Source extract:
────────────────────
Solution Processing for OLED-Industry Success

Solution processing is one potential method for enhancing the commercialization of OLED displays. In this article, DuPont discusses its recently announced solution-processing technology.

by William Feehery, David Flattery, Norman Herron, Charlie Lang, and Marie O'Regan

ACTIVE-MATRIX organic light-emitting-diode (AMOLED) displays are an attractive alternative to active-matrix liquid-crystal displays (AMLCDs) due to their excellent visual performance, thin form factor, and the potential for significantly reduced manufacturing cost. While LCD-manufacturing and supply-chain costs have been driven down relentlessly over the past 5 years due to innovation, volume growth, and glass scale, there is still a significant opportunity for AMOLEDs to be produced at even lower cost because AMLCDs remain a complex assembly of optical and electronic components. However, the low-cost potential of AMOLEDs has not yet been realized in commercial production due to the high costs of vapor-deposition manufacturing methods currently in use.

One of the most attractive attributes of an AMOLED display is the ability to build an emissive device directly on top of a thin-film-transistor (TFT) backplane. By doing so, the need for a color filter and a backlight unit (along with its associated light-management films) can be eliminated. These components can represent 20–45% of the overall cost of the display, depending on display size (Fig. 1).

In order to capitalize on this inherent edge, OLED makers must not cede these potential cost savings during the manufacturing process. Current experience shows there are four key challenges to exploiting this advantage:


Fig. 1: Potential manufacturing cost reduction for OLEDs.


William Feehery is Global Business Director at DuPont OLEDs; telephone 805/562-5307, e-mail: David Flattery is Operations Business Leader, Norman Herron is a Research Fellow, Charlie Land is a Senior Research Associate, and Marie O'Regan is Technology Director, all with DuPont OLEDs.


Yield: Overall, the yields from LCD manufacturing generally range from 85% to more than 95%, due to the maturity of the manufac-turing process. In contrast, most of the methods proposed for OLED production appear to be much less robust. Evaporation through fine metal masks suffers from problems with maskalignment, distortion, damage, and cleanliness. Ink-jet-printing technology, a potentially attractive alternative, is challenged by the need to deliver millions of drops of material over a sheet withinexacting tolerances for volume and placement.

Scale: For AMOLEDs to compete with LCDs, they must be manufactured on similar-sized motherglass. As a general rule, as LCD lines increase in generation, the fixed cost may increase by 30% while output doubles. To date, evaporation using fine metal masks has not been commercially demonstrated above a glass size of 730 x 460 mm, which is a significant disadvantage compared to LCDs.
────────────────────
Records supplied:
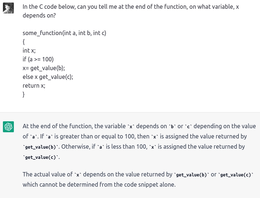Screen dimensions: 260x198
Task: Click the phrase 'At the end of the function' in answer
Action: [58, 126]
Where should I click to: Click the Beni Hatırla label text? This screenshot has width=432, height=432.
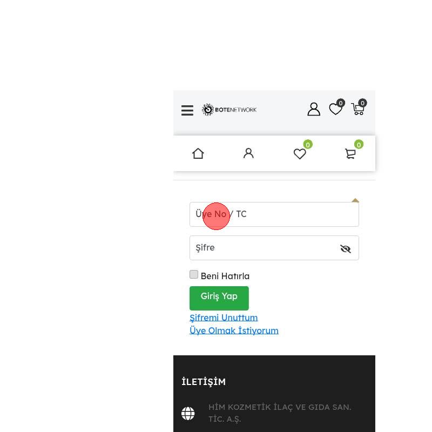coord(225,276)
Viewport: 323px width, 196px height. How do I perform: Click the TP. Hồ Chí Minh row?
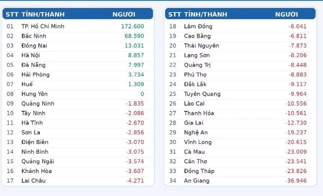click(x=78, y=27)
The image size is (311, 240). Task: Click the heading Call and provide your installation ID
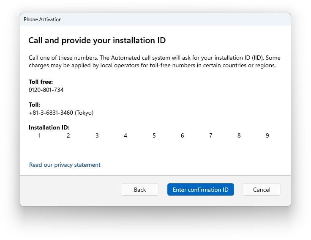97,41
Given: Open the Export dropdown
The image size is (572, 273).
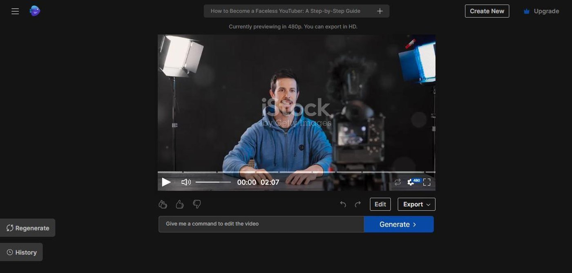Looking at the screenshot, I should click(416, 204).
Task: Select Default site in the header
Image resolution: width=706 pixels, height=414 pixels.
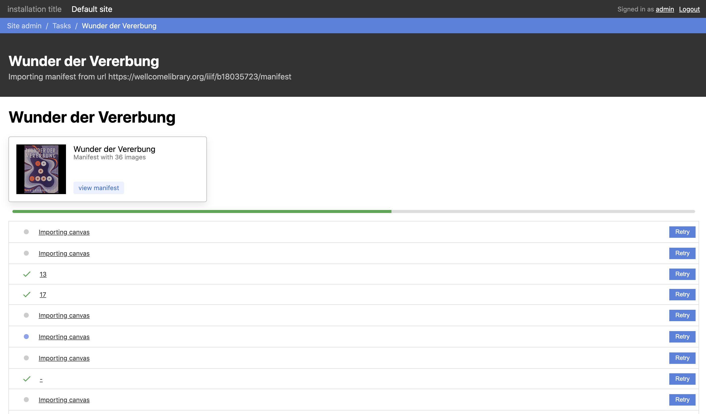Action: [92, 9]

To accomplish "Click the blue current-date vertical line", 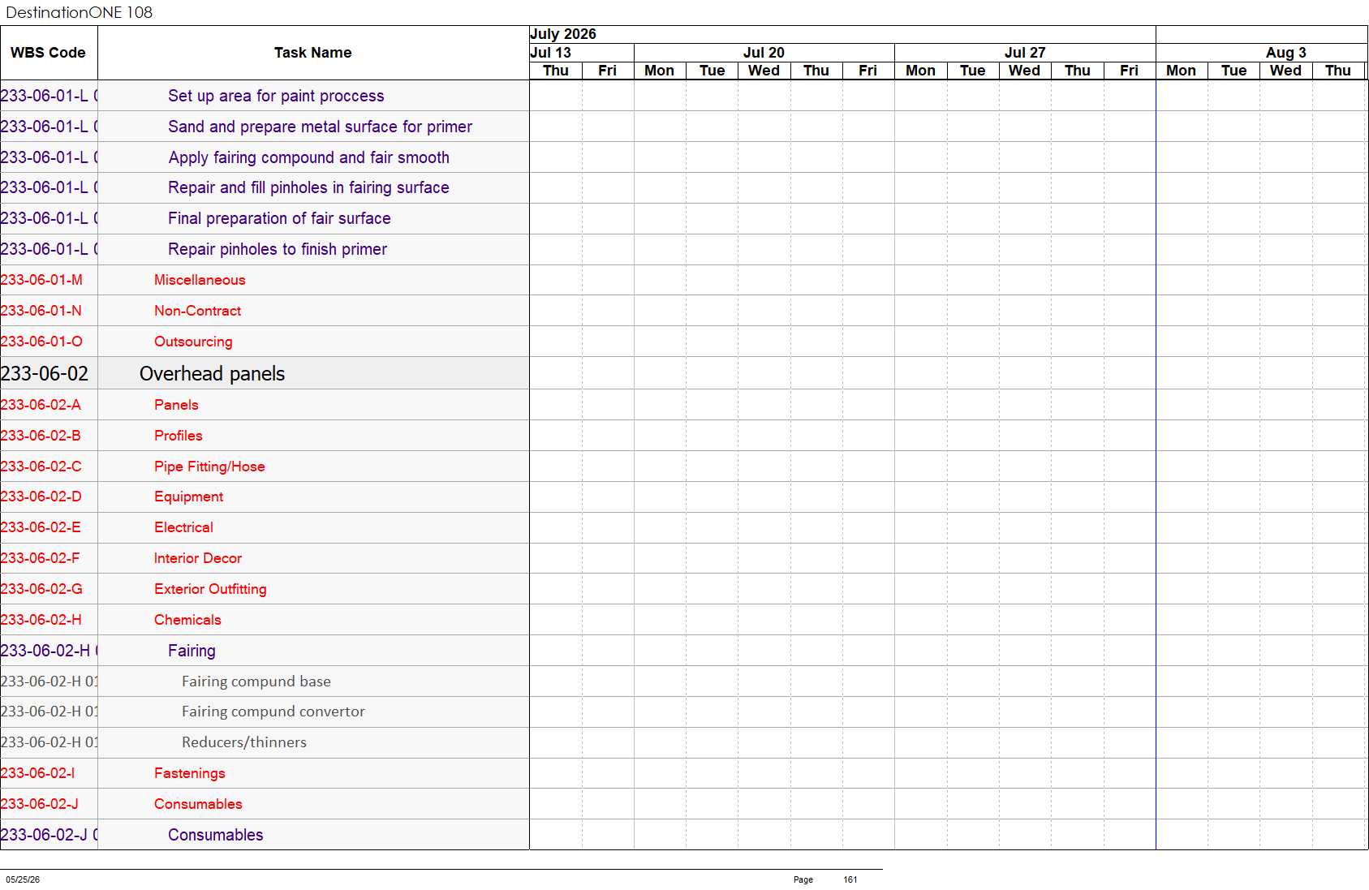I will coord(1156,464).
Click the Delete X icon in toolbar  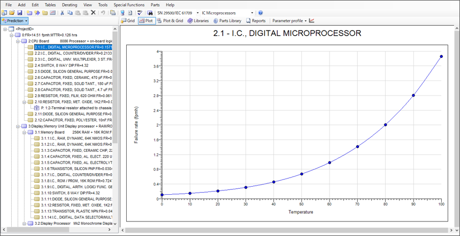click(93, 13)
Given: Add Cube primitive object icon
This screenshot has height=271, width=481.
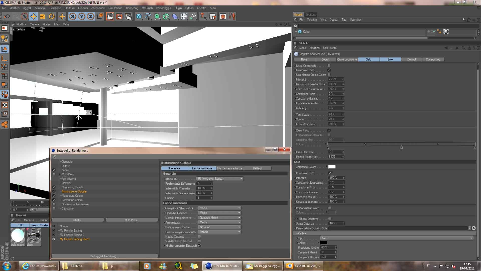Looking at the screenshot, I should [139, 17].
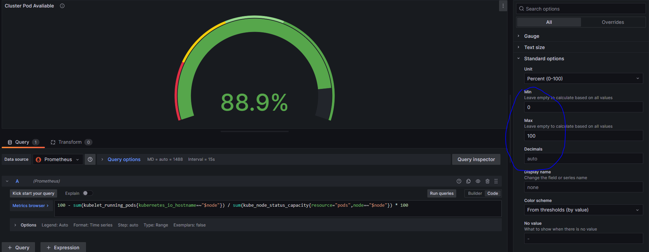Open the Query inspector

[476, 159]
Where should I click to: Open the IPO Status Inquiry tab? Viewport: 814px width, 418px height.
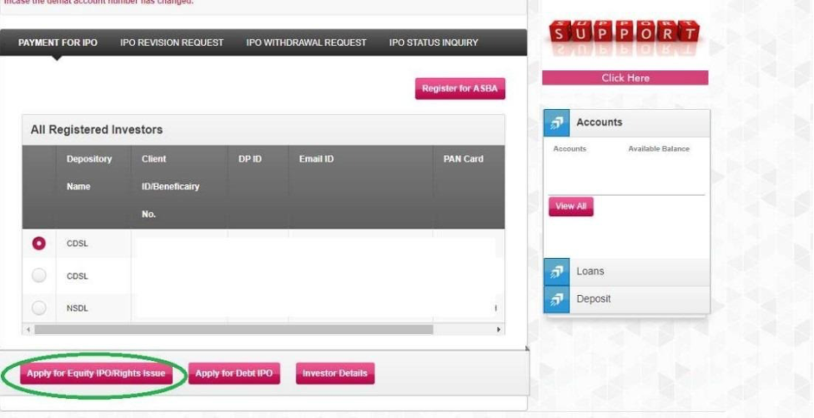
────────────────────
Given problem 1:
What share of a display's overall cost can the color filter and backlight unit represent, according to the OLED article?
Given problem 2:
Output the portion of the OLED article that begins at the words "Solution Processing for" and stops after "announced solution-processing technology.".
The listing comes from a separate source unrelated to the OLED article.

Full solution 1:
20–45% of the overall cost, depending on display size.

Full solution 2:
Solution Processing for OLED-Industry Success

Solution processing is one potential method for enhancing the commercialization of OLED displays. In this article, DuPont discusses its recently announced solution-processing technology.